La notte tra il 14 e il 15 agosto, un atto di violenza ha squarciato la quiete del quartiere Corvetto a Milano, in via Pomposa, culminando nell’arresto di Antonia Nunzia Mancini, una donna di 64 anni ora al centro di un’indagine per omicidio.
La vittima è Vincenzo Ferrigno, il suo compagno di una relazione lunga quattro decenni, un uomo di 73 anni già provato da una grave patologia post-ictus che lo relegava in condizioni di profonda fragilità.
L’azione di Mancini si è manifestata in una sequenza di gesti macabri, inizialmente con l’aggressione fisica attraverso fendenti inflitti con un coltello, ferite che, seppur non immediatamente letali, hanno segnato l’inizio di una drammatica escalation.

A ciò è seguito un soffocamento, compiuto con un cuscino, che ha posto fine alla vita di Ferrigno.

Paradossalmente, è stata la stessa Mancini a segnalare l’accaduto alle forze dell’ordine, confessando di aver commesso il gesto.

L’ipotesi investigativa più accreditata, confermata dalle sue stesse ammissioni, fa risalire il movente all’intollerabile sofferenza derivante dalle condizioni di salute del compagno.

L’ictus aveva profondamente alterato la vita di Ferrigno, riducendone drasticamente l’autonomia e costringendolo a una condizione di dipendenza.

⁂

**Compito assegnato A**
Secondo il brano sull'omicidio di via Pomposa, con quale oggetto è stato compiuto il soffocamento di Vincenzo Ferrigno?
**Compito assegnato B**
Riprendi il brano sull'omicidio di via Pomposa dal punto in cui si interrompe.
I record costituiscono materiale distinto dal brano sull'omicidio di via Pomposa.

⁂

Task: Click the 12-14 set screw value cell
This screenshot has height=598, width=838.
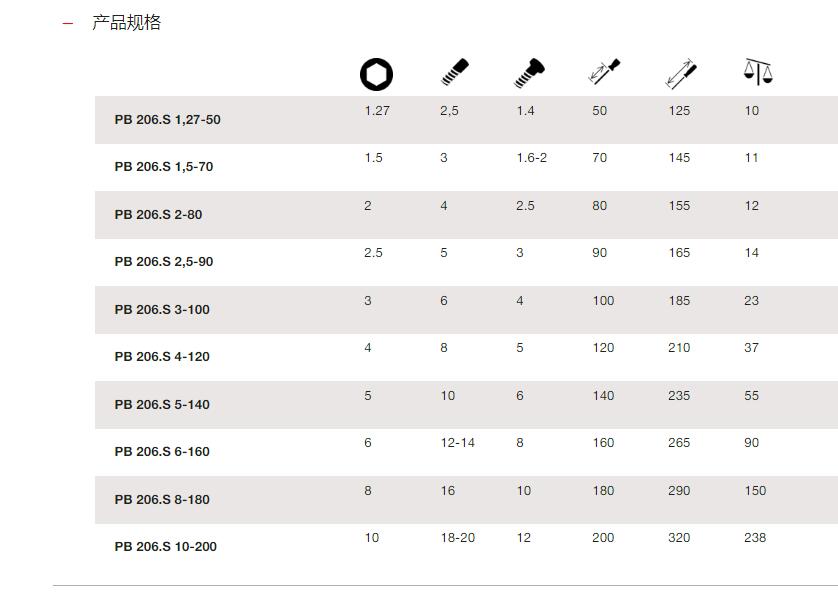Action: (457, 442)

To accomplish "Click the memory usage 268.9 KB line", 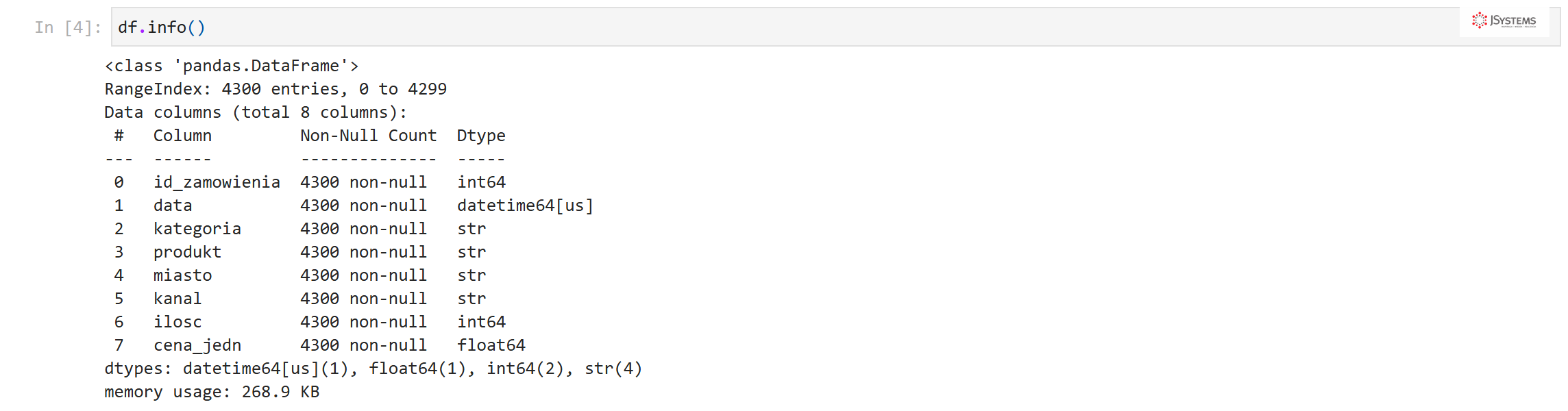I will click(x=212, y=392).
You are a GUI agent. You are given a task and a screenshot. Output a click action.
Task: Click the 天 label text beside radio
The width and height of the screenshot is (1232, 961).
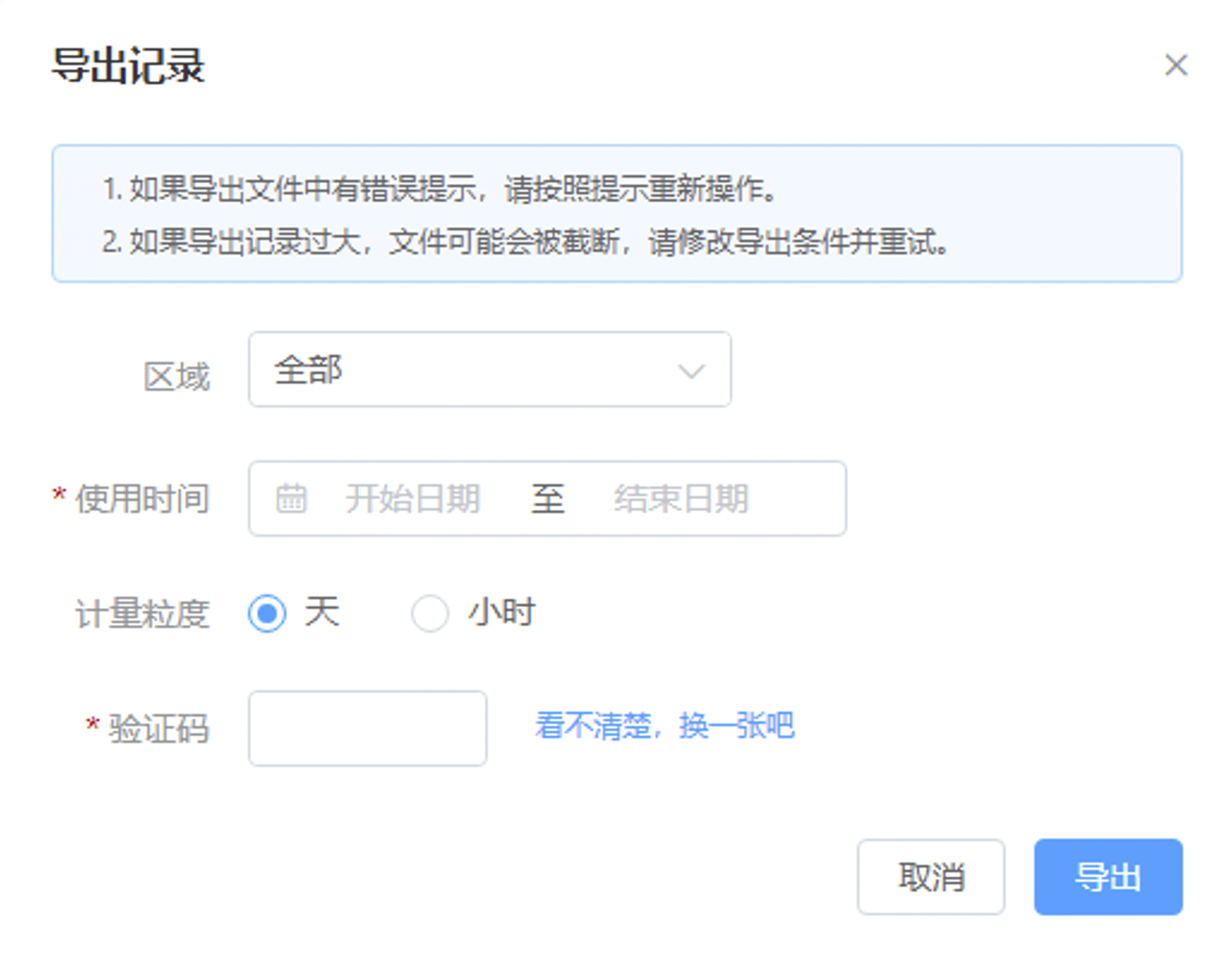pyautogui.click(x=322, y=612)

⁂

**Esito esercizio A**
Con un cuscino.

**Esito esercizio B**
Si ipotizza che la donna, forse sopraffatta dal peso della responsabilità assistenziale, dalle difficoltà emotive legate alla progressiva perdita dell’uomo che amava, e dalle potenziali implicazioni economiche derivanti dalla sua malattia, abbia agito in un momento di profondo smarrimento, spinta da un mix complesso di compassione distorta e disperazione.

L’episodio solleva interrogativi dolorosi sulle dinamiche delle relazioni di lunga durata, sul ruolo dell’assistenza ai malati cronici e sulle conseguenze psicologiche che possono derivare da un carico di cura protratto nel tempo.

La vicenda si pone come un tragico esempio di come la sofferenza, sia fisica che emotiva, possa condurre a gesti estremi, e impone una riflessione più ampia sulla necessità di supportare non solo i malati, ma anche i caregiver, spesso invisibili e gravati da un fardello immenso, che rischia di compromettere la loro stessa salute mentale e fisica.
L’indagine è in corso per ricostruire con precisione la dinamica dei fatti e accertare le motivazioni alla base di questo gesto irreparabile.